Ideinは2015年設立。エッジAIやIoTプラットフォームの開発・運営を手掛けるActcast事業、ならびに共同研究開発事業を展開している。これまでに、AIソリューション開発企業向けのエッジAI開発プラットフォーム「Actcast」の展開を通じて、AIソリューションの社会実装に必要なインフラ部分の支援を行い、安価で大規模にAIカメラやAIマイク等を導入できる仕掛けづくりを担ってきた。エッジAIはデバイスや中間サーバーで階層的にAI処理を行う形式のため、プライバシー保護の観点等から需要が伸びているという。
今回発表した「Phonoscape」では、従来の音声認識技術では難しいとされてきたノイジーな場所において、スタッフと顧客の声を聞き分けてクリアに録音ができる。エッジデバイス上で「発話認識」のAI処理を行うことで、人間の会話を識別し、録音の開始・停止も全自動で実行する。文字起こしではOpenAI社の音声認識モデル「Whisper」を活用。音声データを全自動でテキスト化し、接客終了時におけるレポート作成の手間の大幅削減が見込める。
今年4月には、東日本旅客鉄道(東京都渋谷区)とJR東日本スタートアップ(東京都港区)が運営する「JR東日本スタートアッププログラム2024年秋」に採択されたことを発表。今後は「Phonoscape」等を導入し、窓口業務における駅員と利用者との会話の録音等への活用を想定しているという。

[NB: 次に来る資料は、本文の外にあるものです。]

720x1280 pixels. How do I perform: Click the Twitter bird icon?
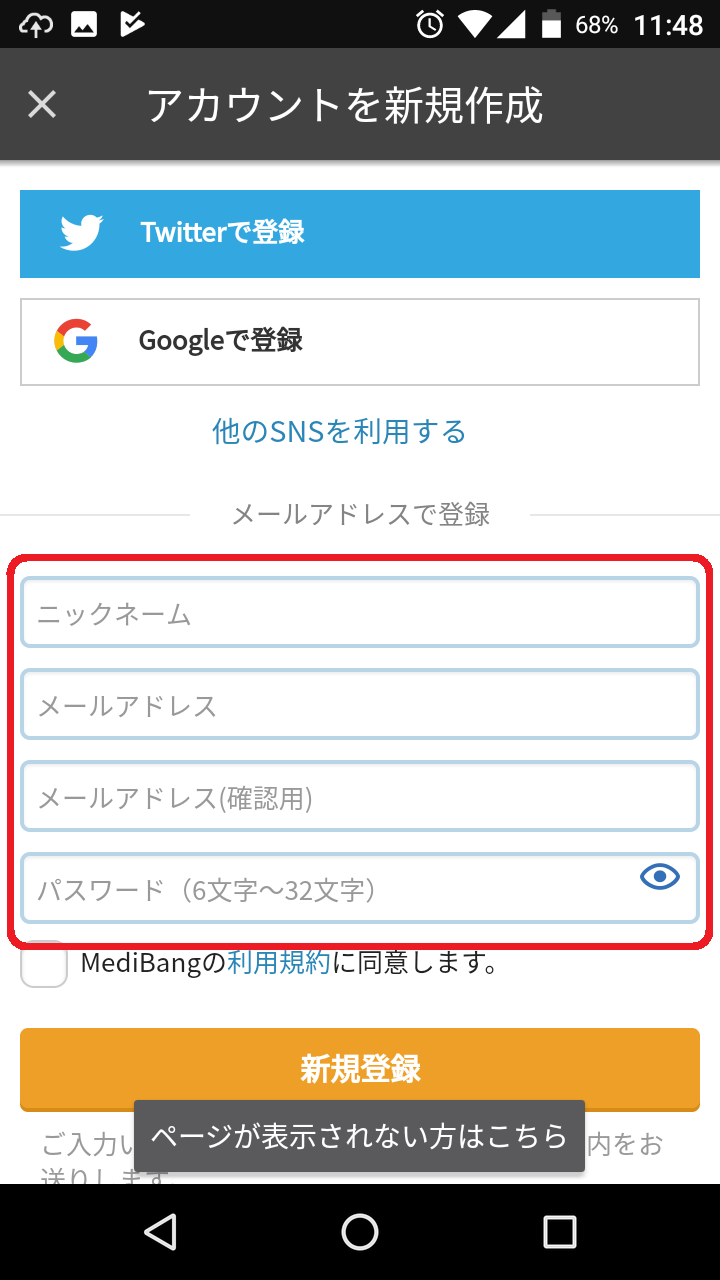[80, 233]
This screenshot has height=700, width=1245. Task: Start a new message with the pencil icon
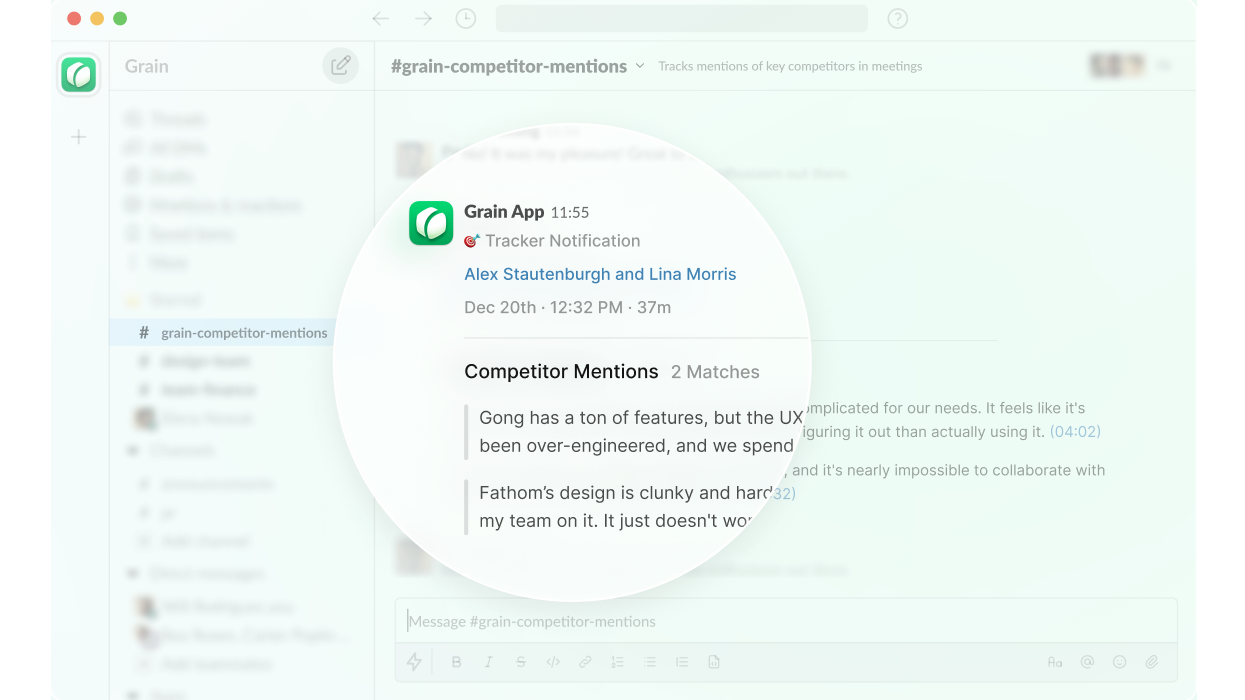pyautogui.click(x=340, y=65)
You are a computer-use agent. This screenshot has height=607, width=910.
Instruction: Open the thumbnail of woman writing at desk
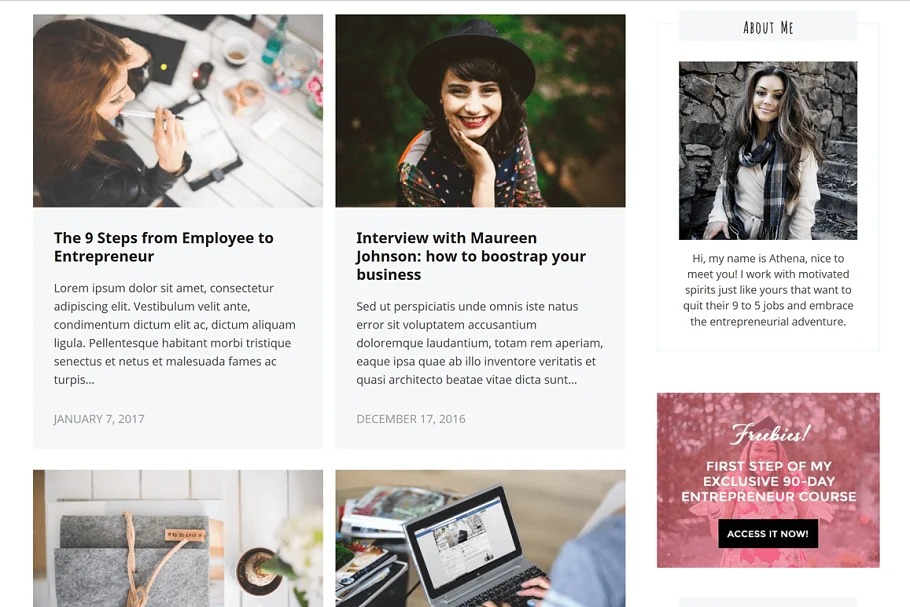(178, 111)
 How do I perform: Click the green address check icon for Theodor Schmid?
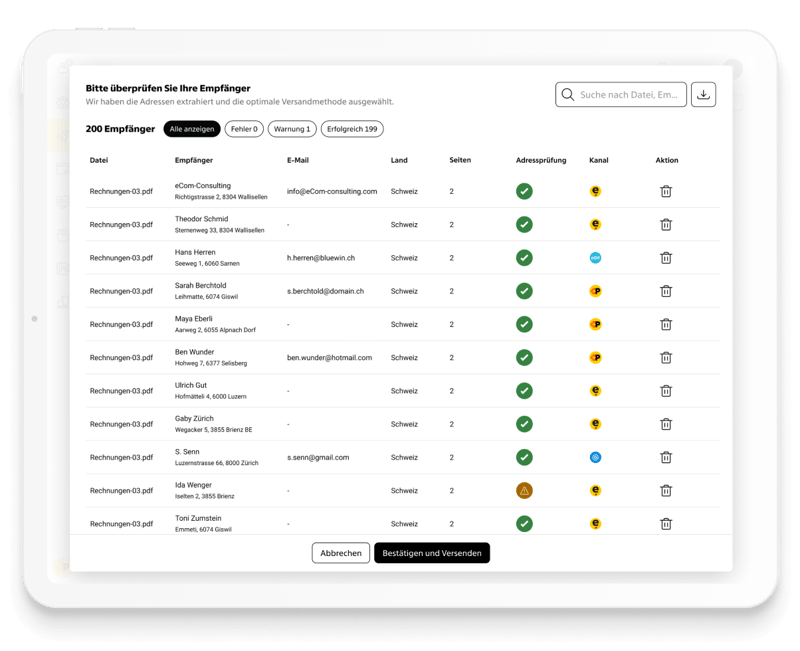pos(525,224)
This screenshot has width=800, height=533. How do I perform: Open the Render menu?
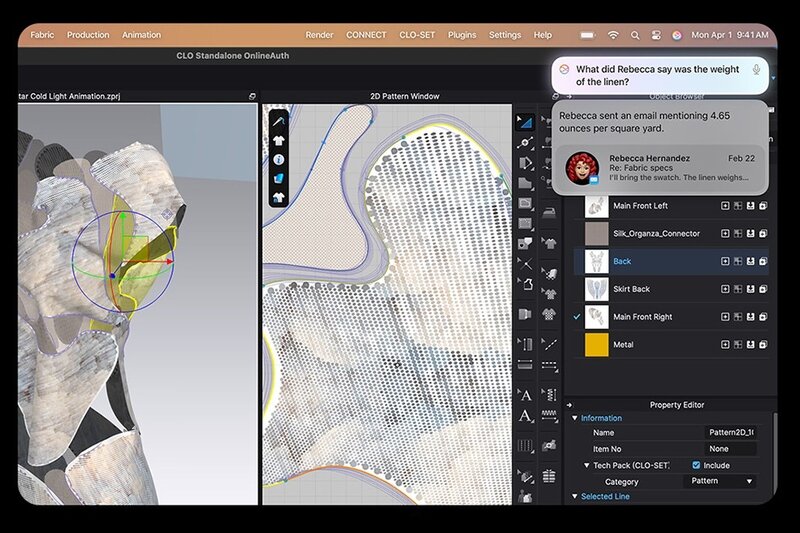[319, 35]
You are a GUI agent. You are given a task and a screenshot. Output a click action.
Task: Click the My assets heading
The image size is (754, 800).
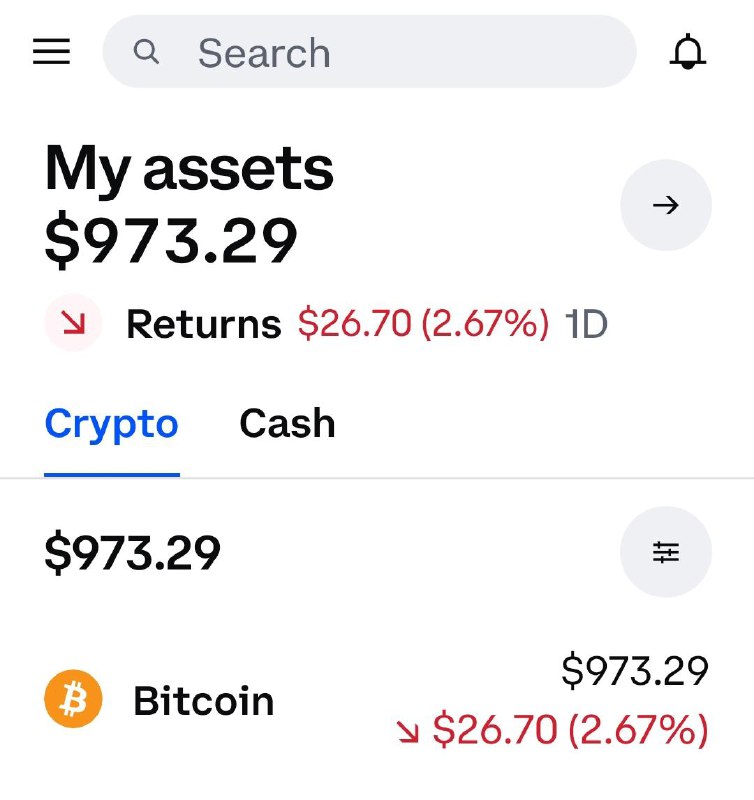(x=189, y=168)
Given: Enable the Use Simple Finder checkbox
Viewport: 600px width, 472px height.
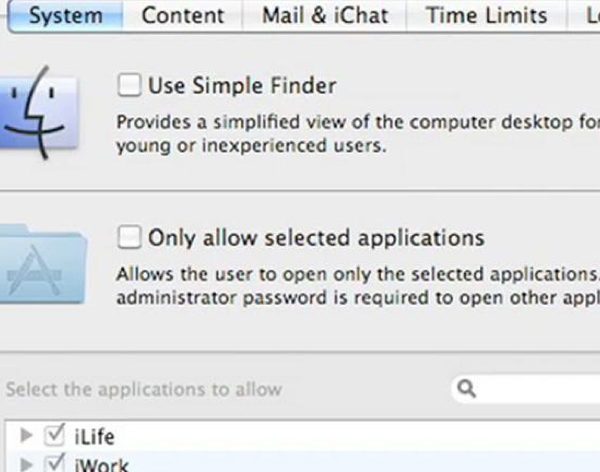Looking at the screenshot, I should [x=129, y=85].
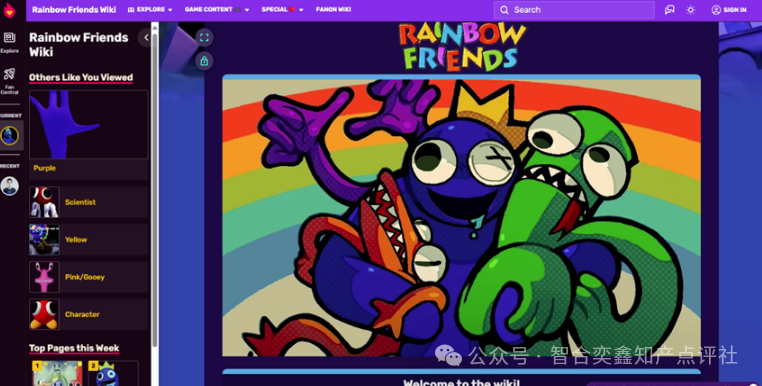Click the Purple hand thumbnail

click(x=88, y=124)
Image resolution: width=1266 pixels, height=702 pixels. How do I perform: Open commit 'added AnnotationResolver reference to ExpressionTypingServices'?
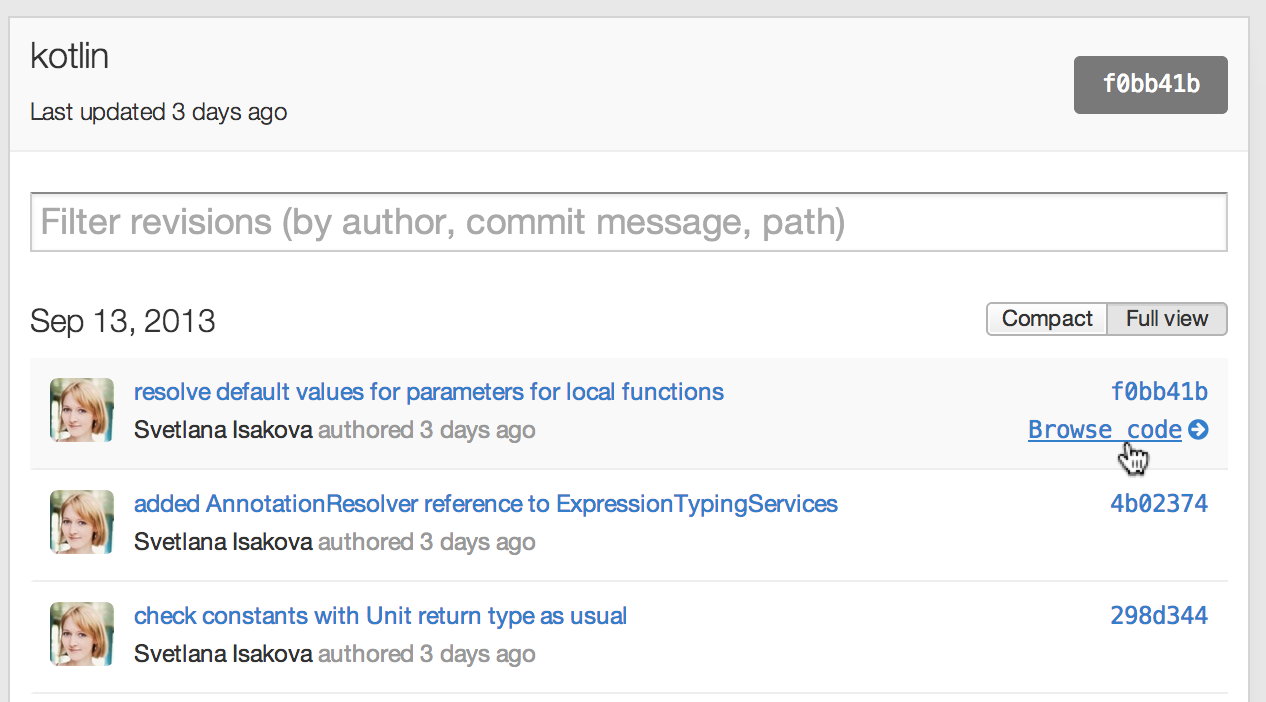485,503
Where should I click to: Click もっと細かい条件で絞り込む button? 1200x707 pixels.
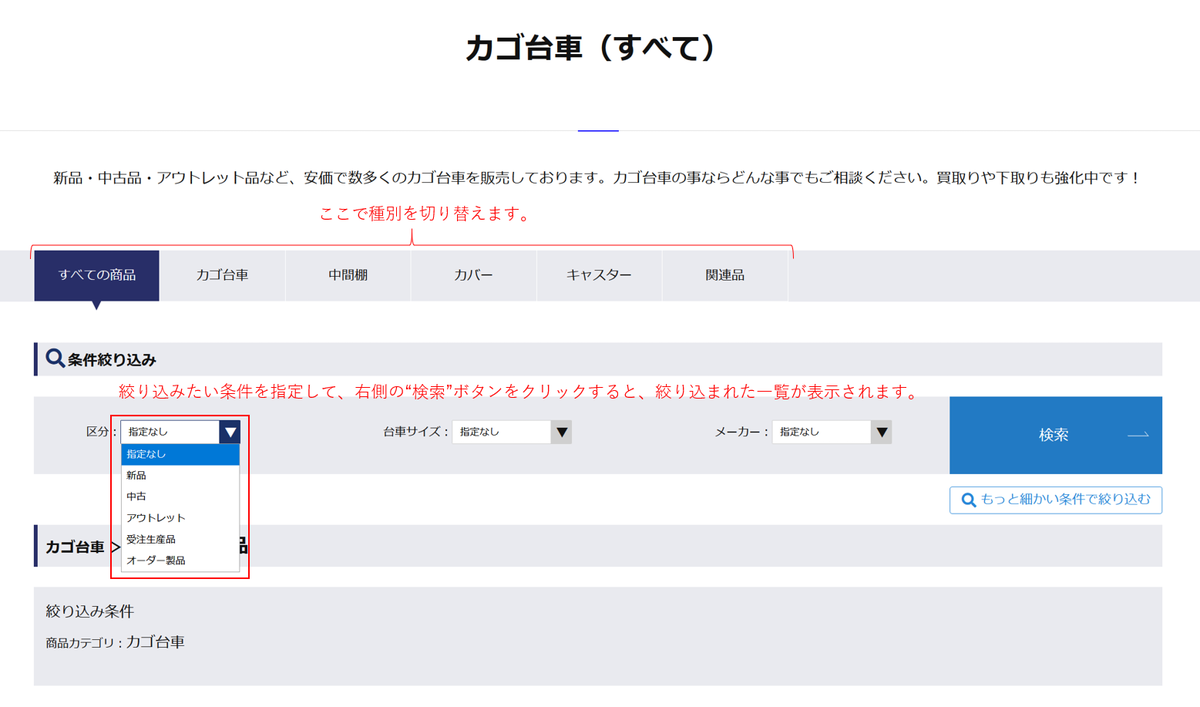1056,500
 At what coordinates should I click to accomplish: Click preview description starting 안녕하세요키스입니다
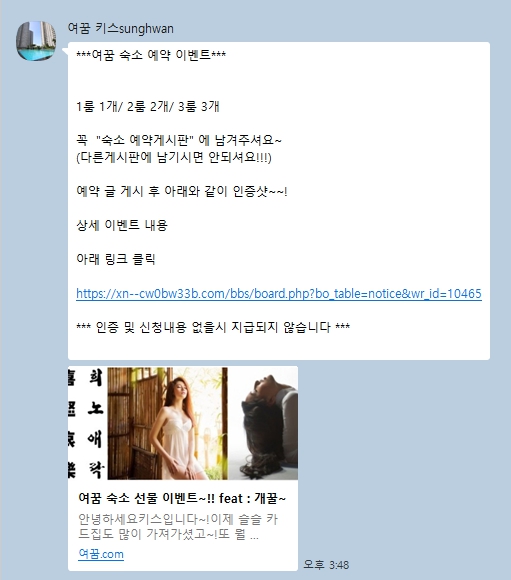point(178,527)
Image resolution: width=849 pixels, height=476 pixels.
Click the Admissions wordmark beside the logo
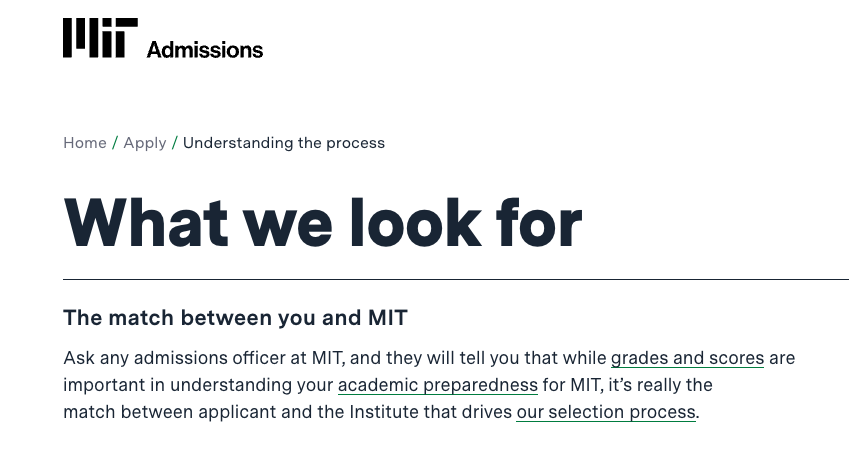click(205, 49)
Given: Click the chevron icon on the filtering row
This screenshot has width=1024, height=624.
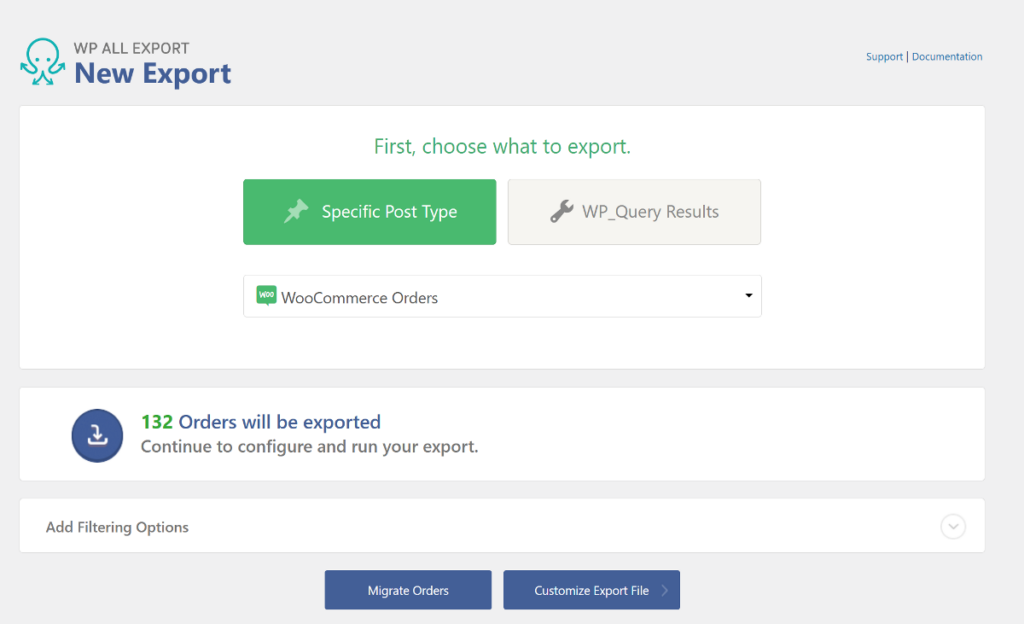Looking at the screenshot, I should (x=953, y=527).
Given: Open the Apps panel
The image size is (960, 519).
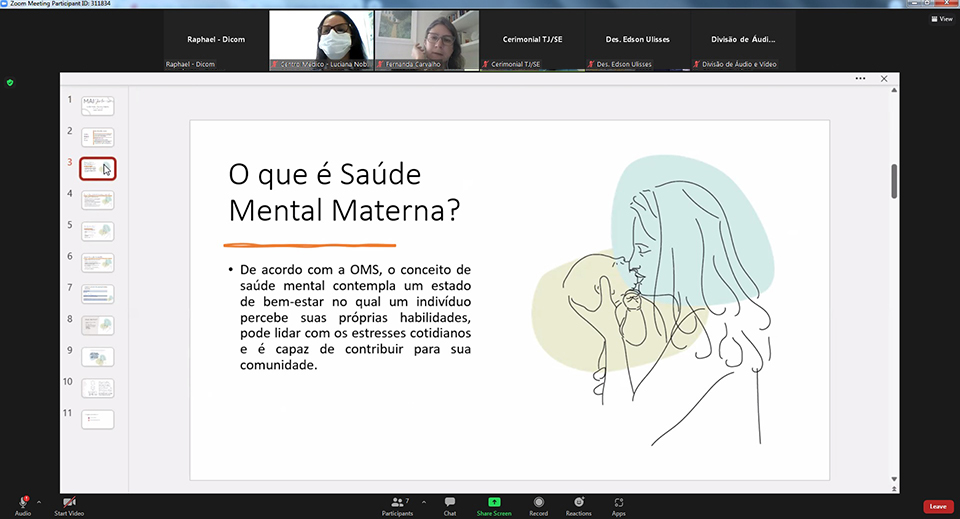Looking at the screenshot, I should pos(619,502).
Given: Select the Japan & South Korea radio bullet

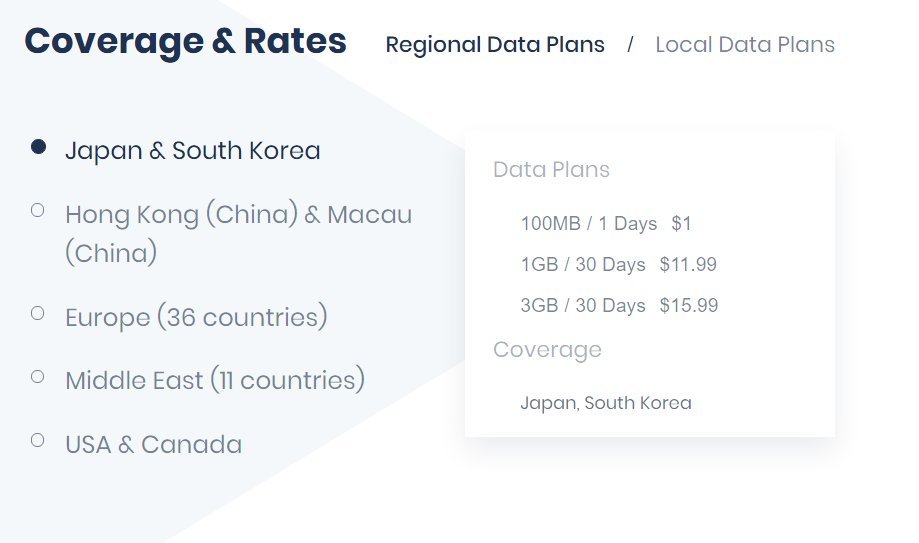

新サービス発表会の中で、Idein 代表取締役CEOの中村晃一氏は「音声解析AIに関しては、現状コールセンターへの導入が主です。対面解析はカスタマーハラスメントの対策や営業の業務改善、人材育成、マーケティングへの活用などユースケースも多様です。非常に有望なマーケットですので、まだまだこれから黎明期を迎えると考えています」と市場の拡大を見据えた。
不動産業界では仲介・売買の店舗接客において、ハイパフォーマンス分析や日報作成などに役立つことが期待されるという。